(Task data Opens)

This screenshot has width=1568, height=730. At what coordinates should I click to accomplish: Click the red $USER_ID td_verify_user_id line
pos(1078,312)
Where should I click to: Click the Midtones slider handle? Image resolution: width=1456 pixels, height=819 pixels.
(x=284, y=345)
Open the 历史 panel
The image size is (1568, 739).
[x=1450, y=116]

(Task data Closes)
(Task data Opens)

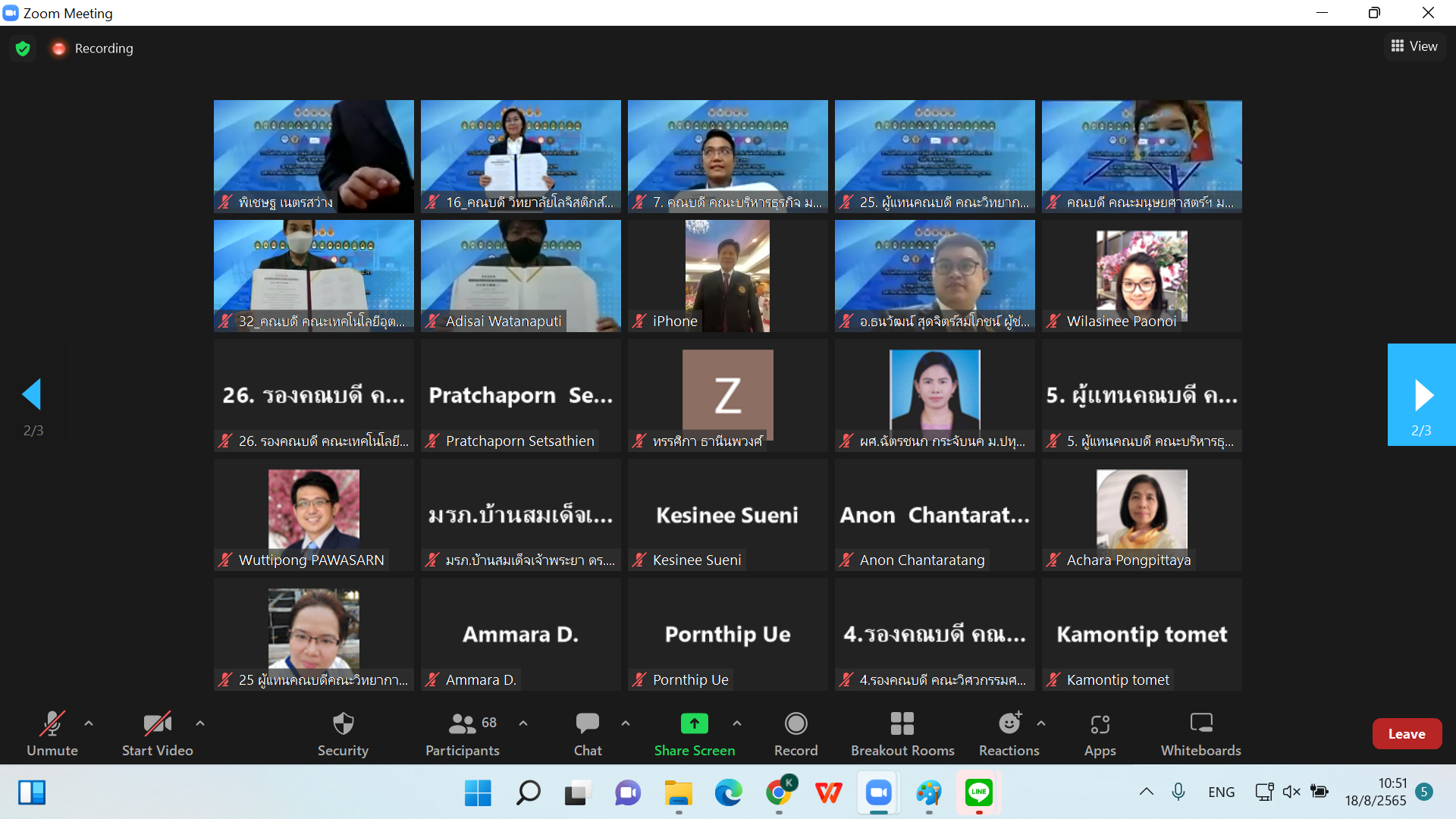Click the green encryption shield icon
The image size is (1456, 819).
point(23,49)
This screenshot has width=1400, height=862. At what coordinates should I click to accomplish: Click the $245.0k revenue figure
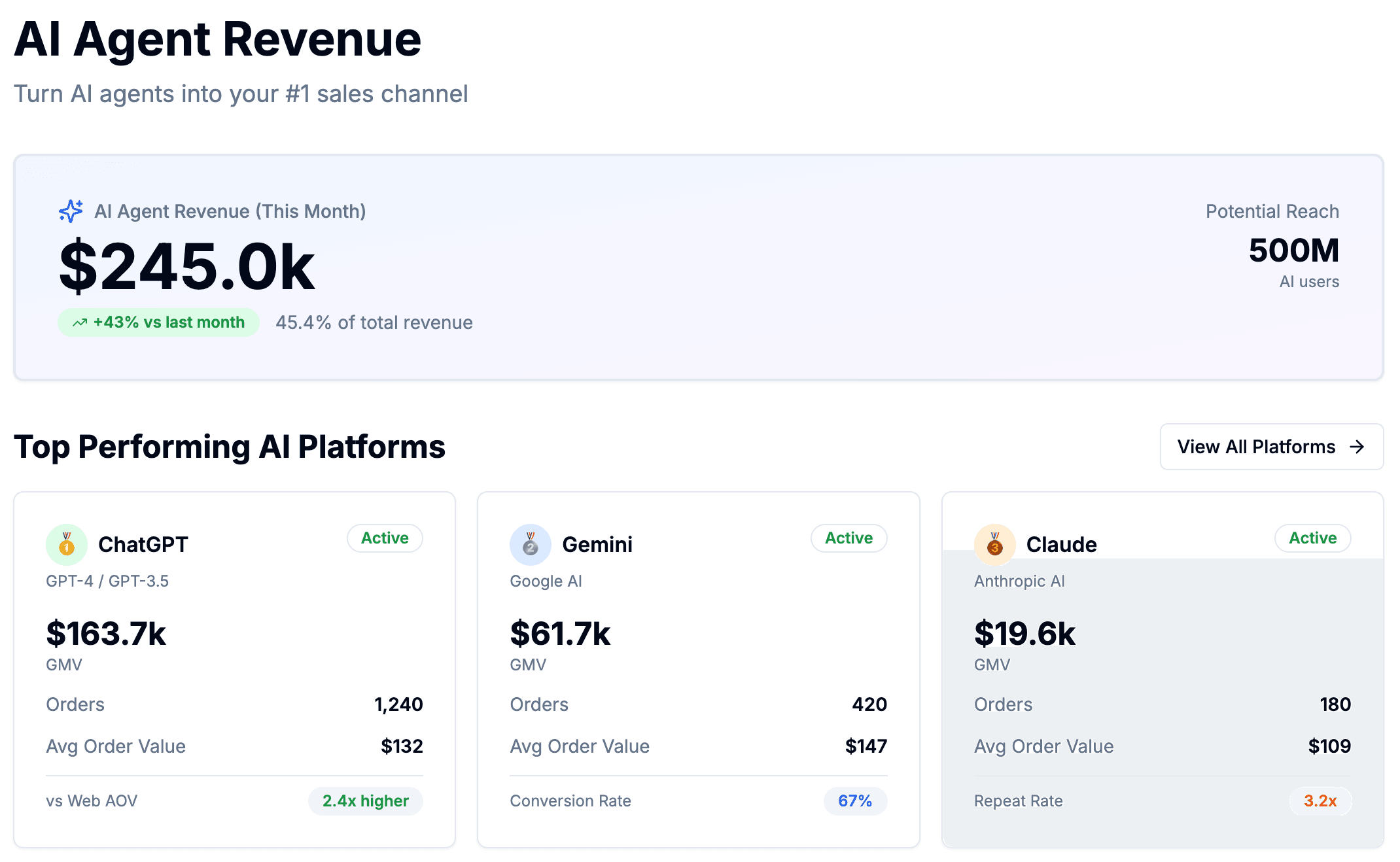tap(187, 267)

(Task data Closes)
(Task data Opens)

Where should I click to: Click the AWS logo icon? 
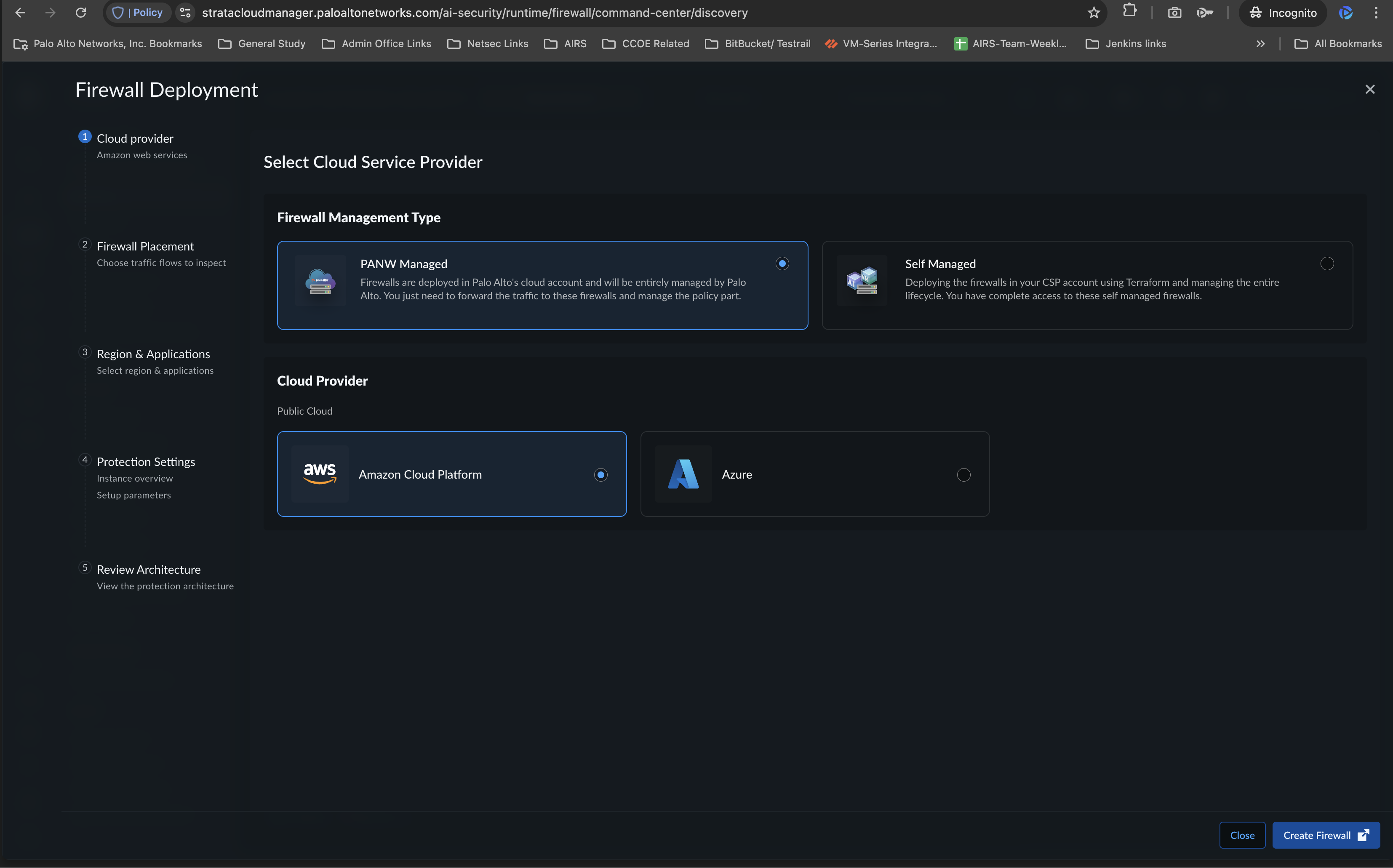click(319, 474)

(Task data Closes)

What the task requires: All that is wanted is the stretch of lines above from the one containing "This screenshot has width=1568, height=730." through the one containing "Open the 历史 panel", duplicated exactly.

Exercise response:
This screenshot has width=1568, height=730. At what coordinates should I click to accomplish: Click the red $USER_ID td_verify_user_id line
pos(1078,312)
Where should I click to: Click the Midtones slider handle? Image resolution: width=1456 pixels, height=819 pixels.
(x=284, y=345)
Open the 历史 panel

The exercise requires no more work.